Country cousin: “There are many reasons why a cow might not have horns. Some grow horns late in life, some have them removed, some might lose them in an accident, and then there are certain breeds who simply never grow horns. This cow doesn’t have horns because it’s a horse.”
Jet Fuel
Ben and Jim were a couple of drinking buddies who worked as airplane mechanics in Gatwick. One day the airport was fogged in and they were stuck in the hangar with nothing to do. Ben said, “Man, I wish we had something to drink!”
Jim says, “Me too. Y’know, I’ve heard you can drink jet fuel and get a buzz. You want to try it?”
So they pour themselves a couple of glasses of high octane hooch and get completely smashed. The next morning Ben wakes up and is surprised at how good he feels. In fact he feels GREAT! NO hangover! NO bad side effects. Nothing! Then the phone rings. It’s Jim. Jim says, “Hey, how do you feel this morning?”
Ben says, “I feel great.

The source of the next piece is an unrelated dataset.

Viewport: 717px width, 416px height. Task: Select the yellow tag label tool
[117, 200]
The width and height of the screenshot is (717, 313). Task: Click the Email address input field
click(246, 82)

How about you?”
Jim says, “I feel great, too. You don’t have a hangover?”
Ben says, “No, that jet fuel is great stuff — no hangover, nothing. We ought to do this more often.”
“Yeah, well there’s just one thing...”
“What’s that?”
“Have you...err... broken wind yet?”
“No.”
“Well, don’t… I’m in Lanzarote’
Profit In Preventative Maintenance
The man’s printer was printing more and more faintly, so he decided to call the repair shop.
A young man answered the phone and told him, “You can bring it in for cleaning, but that will cost you £50. Therefore, it might be prudent to just read the manual and try fixing it yourself.”
Surprised by the answer he had just got, the man said, “Thank you, young man. Does your boss know you are pushing away customers?”
The young man replies, “Actually, it is his idea. He tells me if we allow people to try and fix the printers themselves, we’ll end up making even more money.”
BINGE-PRINTING PUNS
I cannot trust people who use large format printers. They are always plotting something.
Why did the printer refuse to print the fake news? Because he didn’t have the fax.
My opticians sent me a letter, but I am concerned about their printer. Either it is failing or they used a blurry font.
What did the printer yell after all the paper ran out? Oh, sheet.
The new clever printer printed the selfie she took in ultraviolet ink. People now see her in a different light.
My friend could not understand why I was sad when my cheap reproduction printer became obsolete. I told him that it was like a brother to me.
The printer said it wanted to join a band. It made total sense. It loves to jam.
What happened to the printer that performed miracles? It got Canonised.
Which type of printer do pigs use? An oinkjet printer.
What did the older printer tell the younger printer? Do not use that toner on me.
What did Snow White say after the printer jammed? My prints will come one day.
The man was laid off for stealing printer cartridges. He was caught magenta handed. Why was there wet ink in the printer? Because it could not control the P.
What happened to the printer salesperson who dreamed about selling a brand new type of ink? She woke up and realised it was all a pigment of her imagination.
My friend says his 3D printer can print a gun. I’m not very impressed. I have had a Canon printer for over a decade.
Why were the counterfeiters looking for a brand new copier? They wanted to acquire one that was in mint condition.
Why do printers go to the gym? To get toner. The man walked into a printer shop and demanded that they print for him a book with pages 40 feet long and two feet wide. The printer said, “What’s the purpose of the long pages?” Man, “It’s a long story.”
Wee Cough
I phoned my work this morning and said, “Sorry boss, I can’t come in today, I have a wee cough.” He said, “You have a wee cough?”
I said, “Really? Thanks boss, I could use a week off!”